• **Task**: From the records below, please return each line that holds the word "legend".

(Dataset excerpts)
· · ·
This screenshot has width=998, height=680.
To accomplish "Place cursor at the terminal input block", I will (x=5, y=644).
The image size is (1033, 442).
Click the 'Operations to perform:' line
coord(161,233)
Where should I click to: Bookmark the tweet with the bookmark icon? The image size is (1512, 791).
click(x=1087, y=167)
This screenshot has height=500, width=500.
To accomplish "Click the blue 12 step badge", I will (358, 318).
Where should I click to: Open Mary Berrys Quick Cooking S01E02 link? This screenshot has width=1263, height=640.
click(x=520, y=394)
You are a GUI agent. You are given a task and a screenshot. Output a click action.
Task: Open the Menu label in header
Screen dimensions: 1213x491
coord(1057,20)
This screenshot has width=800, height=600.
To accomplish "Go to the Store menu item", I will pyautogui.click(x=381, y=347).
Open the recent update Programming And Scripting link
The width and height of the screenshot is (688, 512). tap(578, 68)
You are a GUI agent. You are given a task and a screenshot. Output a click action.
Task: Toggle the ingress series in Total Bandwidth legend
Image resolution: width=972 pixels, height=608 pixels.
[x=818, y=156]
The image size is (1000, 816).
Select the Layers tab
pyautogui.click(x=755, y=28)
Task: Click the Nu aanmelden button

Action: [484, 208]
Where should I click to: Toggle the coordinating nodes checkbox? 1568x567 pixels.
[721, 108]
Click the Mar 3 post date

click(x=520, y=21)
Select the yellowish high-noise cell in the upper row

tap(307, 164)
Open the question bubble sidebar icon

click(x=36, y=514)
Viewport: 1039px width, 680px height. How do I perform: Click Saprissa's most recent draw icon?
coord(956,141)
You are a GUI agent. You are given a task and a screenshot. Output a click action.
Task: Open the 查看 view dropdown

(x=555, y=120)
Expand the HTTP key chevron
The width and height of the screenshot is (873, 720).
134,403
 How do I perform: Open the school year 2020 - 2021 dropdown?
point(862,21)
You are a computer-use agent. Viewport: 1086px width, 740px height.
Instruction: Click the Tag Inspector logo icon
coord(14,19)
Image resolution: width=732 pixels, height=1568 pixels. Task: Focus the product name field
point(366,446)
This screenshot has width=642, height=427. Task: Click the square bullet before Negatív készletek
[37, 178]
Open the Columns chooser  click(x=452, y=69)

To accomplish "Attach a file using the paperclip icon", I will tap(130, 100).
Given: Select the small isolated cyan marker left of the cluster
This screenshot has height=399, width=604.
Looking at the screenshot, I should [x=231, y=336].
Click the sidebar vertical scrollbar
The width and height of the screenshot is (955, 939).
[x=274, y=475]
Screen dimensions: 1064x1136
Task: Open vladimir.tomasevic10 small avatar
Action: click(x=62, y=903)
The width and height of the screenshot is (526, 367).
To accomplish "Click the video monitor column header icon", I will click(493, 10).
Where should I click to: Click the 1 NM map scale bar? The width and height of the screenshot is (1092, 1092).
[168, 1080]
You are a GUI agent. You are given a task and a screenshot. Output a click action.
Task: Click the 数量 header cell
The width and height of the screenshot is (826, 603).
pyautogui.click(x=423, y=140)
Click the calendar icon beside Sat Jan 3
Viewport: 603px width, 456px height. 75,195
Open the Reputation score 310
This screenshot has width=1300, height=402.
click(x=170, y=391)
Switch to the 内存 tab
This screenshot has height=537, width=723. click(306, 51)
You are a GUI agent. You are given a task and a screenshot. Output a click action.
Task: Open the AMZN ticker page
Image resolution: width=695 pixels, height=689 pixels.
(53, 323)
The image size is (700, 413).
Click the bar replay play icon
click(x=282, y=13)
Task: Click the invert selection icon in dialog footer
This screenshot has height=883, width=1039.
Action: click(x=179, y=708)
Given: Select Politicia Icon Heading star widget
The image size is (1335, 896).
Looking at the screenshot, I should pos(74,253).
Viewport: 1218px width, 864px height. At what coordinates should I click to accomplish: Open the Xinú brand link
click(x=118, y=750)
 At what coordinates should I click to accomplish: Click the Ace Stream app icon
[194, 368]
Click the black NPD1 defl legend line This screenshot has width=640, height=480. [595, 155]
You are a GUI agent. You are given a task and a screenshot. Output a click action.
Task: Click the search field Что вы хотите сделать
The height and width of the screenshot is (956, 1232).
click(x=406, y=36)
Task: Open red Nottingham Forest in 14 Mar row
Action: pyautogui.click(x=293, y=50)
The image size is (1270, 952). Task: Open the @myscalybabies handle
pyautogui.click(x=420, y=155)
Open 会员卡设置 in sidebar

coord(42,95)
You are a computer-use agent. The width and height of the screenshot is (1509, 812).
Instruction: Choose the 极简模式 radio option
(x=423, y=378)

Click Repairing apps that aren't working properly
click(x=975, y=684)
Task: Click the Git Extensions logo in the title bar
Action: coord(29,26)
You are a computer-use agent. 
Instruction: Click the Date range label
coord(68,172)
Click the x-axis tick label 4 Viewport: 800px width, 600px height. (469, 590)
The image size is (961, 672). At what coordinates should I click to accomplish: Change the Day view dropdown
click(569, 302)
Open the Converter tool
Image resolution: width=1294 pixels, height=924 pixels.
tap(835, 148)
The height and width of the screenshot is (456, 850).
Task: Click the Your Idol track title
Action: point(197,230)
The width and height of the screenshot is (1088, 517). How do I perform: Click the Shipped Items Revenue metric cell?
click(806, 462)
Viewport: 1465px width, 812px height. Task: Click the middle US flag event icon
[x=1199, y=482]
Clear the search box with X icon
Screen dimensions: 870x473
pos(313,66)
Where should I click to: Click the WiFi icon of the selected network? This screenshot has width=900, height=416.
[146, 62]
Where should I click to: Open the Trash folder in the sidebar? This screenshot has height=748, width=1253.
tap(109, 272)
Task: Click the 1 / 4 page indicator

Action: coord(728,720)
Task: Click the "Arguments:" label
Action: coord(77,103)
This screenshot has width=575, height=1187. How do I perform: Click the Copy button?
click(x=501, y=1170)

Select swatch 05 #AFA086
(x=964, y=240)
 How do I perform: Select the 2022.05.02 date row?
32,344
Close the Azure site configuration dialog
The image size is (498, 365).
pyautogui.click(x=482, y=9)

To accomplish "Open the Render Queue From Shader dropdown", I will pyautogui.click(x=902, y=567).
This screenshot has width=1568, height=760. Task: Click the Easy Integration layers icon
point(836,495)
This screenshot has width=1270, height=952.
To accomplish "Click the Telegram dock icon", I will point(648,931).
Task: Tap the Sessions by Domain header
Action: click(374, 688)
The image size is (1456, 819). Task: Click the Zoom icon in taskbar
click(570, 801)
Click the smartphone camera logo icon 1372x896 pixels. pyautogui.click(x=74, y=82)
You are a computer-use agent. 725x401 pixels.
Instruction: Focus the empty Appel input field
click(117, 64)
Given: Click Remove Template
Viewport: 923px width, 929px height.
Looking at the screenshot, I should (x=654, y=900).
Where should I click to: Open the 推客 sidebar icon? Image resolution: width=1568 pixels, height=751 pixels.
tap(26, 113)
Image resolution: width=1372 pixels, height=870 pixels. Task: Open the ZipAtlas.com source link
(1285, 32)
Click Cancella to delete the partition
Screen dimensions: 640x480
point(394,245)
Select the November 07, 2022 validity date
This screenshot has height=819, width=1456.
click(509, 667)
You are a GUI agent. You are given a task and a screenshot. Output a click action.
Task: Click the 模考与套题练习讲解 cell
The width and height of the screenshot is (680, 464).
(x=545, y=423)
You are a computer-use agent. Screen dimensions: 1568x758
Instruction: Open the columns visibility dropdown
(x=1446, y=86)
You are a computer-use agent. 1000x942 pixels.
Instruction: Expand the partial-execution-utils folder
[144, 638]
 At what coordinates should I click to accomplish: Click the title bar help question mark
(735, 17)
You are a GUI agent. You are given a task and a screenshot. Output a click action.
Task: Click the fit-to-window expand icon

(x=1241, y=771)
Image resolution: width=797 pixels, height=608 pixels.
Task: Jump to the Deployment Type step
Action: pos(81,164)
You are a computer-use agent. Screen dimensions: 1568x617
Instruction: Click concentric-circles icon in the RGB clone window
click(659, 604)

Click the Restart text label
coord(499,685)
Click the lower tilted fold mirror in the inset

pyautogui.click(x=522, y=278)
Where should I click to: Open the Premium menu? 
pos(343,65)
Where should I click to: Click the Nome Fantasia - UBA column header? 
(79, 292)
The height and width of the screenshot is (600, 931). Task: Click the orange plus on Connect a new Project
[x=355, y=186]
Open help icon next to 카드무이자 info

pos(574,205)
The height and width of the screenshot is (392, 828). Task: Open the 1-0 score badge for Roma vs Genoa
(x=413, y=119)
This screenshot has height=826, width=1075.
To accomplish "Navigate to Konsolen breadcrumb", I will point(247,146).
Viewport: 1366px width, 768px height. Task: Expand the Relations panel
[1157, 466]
· · ·
• **Output below**:
Task: Toggle the ingress series in Total Bandwidth legend
Click the black NPD1 defl legend line This screenshot has width=640, height=480. [595, 155]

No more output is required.